Isn’t Health & Safety Just Common Sense?
A great deal of it is. But common sense can struggle to prevail on a film set when you are losing light or the talent is looking at their watch or even the weather is closing in. When everyone is tired towards the end of the shoot is also a major concern for safety.
The line of responsibility for safety runs from the Producer to the Production Manager and on to all crew members. Everyone has a duty of care which is recognised by law.
When filming, even simple things can become dangerous which is because a film or video set is not an ordinary situation, people have many things on their minds, things can get rushed and risks can increase.
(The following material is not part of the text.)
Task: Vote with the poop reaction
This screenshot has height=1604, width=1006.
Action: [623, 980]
It’s a three step process to keep everyone safe
- Identify all the hazards
- Evaluate the risks
- Identify measures to control the risks
Any location can be packed full of safety hazards, but when shooting this becomes more of an issue because people are concentrating on the shoot rather than their surroundings.
Everyday location hazards
- Electrical – risk of electrocution. In Australia all electrical items on set must be Tested and tagged as safe annually.
- Heat – Hot light can cause severe burns. Be careful when handling lighting after it has be used as it may be very hot.
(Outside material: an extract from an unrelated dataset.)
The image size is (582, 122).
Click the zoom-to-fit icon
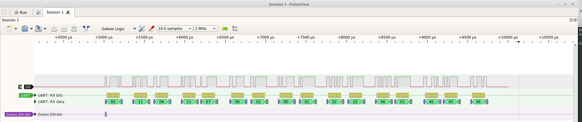(x=74, y=29)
- Tripping hazards – Move or gaffa tape down cables and objects that could be tripped over.
- Lifting hazards – Go carefully when moving or lifting heavy or dangerous things. Or even better get someone to help you.
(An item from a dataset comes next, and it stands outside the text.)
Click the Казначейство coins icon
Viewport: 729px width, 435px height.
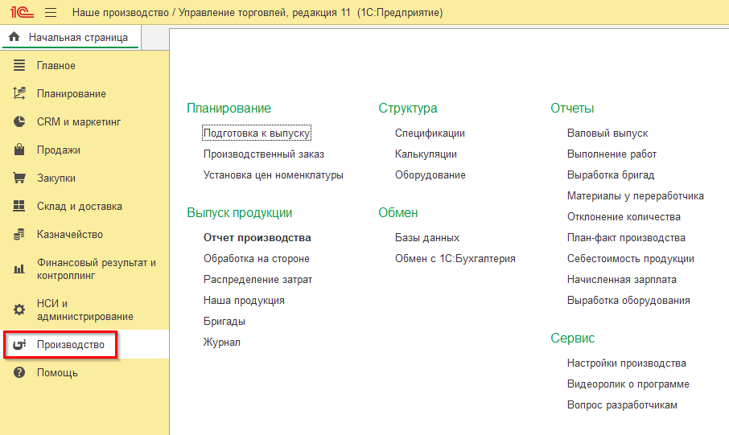20,235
Outdoor shoot location dangers
- Fall danger – Uneven ground, tree roots, props and equipment all present a trip hazard so be aware of fall danger and compensate accordingly.
- Local animal life – snakes, spiders, and ticks are very real threats when shooting outdoors. Knowing what kind of wildlife you will be sharing the environment with is very important.
- Vehicle danger – Know whether or not there are moving vehicles or roads around the set and be sure to account for that.
- Water – Increases lots of risks. Extra carefull of slip hazards. Also water will increase issues of electrical safety and may eve present a drowning risk.
- Tides or swell – always know what the sea is doing. Swells have the potential to change rapidly and a rising tide can leave you stranded.
- Proper footwear and clothing – All crew must come prepared for the environment that you are shooting in which could include rocks, sand, snakes, creepy crawlies or poisonous plants.
- Structure dangers – Abandoned buildings, barns, and old industrial sites can make for really interesting locations, but can have dangers like unstable footing, falling beams, nails, broken glass, syringes and any number of animals in nooks and crevices.
Extremes of weather are one commonly overlooked hazard. If you are filming outside all day, it is essential to make sure the crew are dressed appropriately. A lot of the time you may be standing around and people will get cold very quickly even in what seems quite mild weather. Layers of clothes are best, and get everyone to bring waterproof coat and a hat – they keep out wind as well as rain and are invaluable. And don’t forget to protect the camera from the rain too!
Sunburn and heatstroke are other outdoor hazards. Always have high protection sunscreen on hand and put it on. Wear some kind of sun hat or stay in the shade when possible and make sure lots of water is available to drink. In Australia and at higher altitudes, even people who have a high sun tolerance will burn quickly. I generally opt for something sweat resistant with at least an SPF of 30. Another reason for sunscreen is to stop the actors’ appearance changing drastically during the shoot and messing up the continuity.
On a typical outdoor shoot here in Australia in summer, the temperature can hit 40 degrees celsius (over 100 degrees F) so we consume gallons of water and slather on several bottles of sunscreen. This means everyone goes home able to work the next day.
Rushing to finish in time is when hazards get missed, and people start taking risks to get the shoot done. If this starts to happen, take a moment to think of how to lighten the work-load: can you cut out some shots or set ups to give you the time to get the most essential stuff shot without a panic? Or can you come back tomorrow or another day to finish the shoot?
And the very minimum you should have a first aid kit with you. Anything can, and often does, happen on set. Headaches, bug bites, cuts, sprains, allergic reactions, the list is endless.
One final thing I would recommend, know the location of the closest hospital or emergency room and consider downloading a Weather App.
Beware : Working areas that pose an increased safety risk:
- At heights – you need fall protection
- In confined spaces
- Under water
- In aircraft
- Special rigs
- Moving objects or vehicles
For any of these shooting situations you should carefully plan the shoot, take into account any special laws and safety requirements that these have and use appropriate caution when shooting.
Don’t forget local knowledge is invaluable when filming on location. Getting home in one piece safe and sound, ready to do it all again the next day is what everyone on a crew needs. Happy Shooting!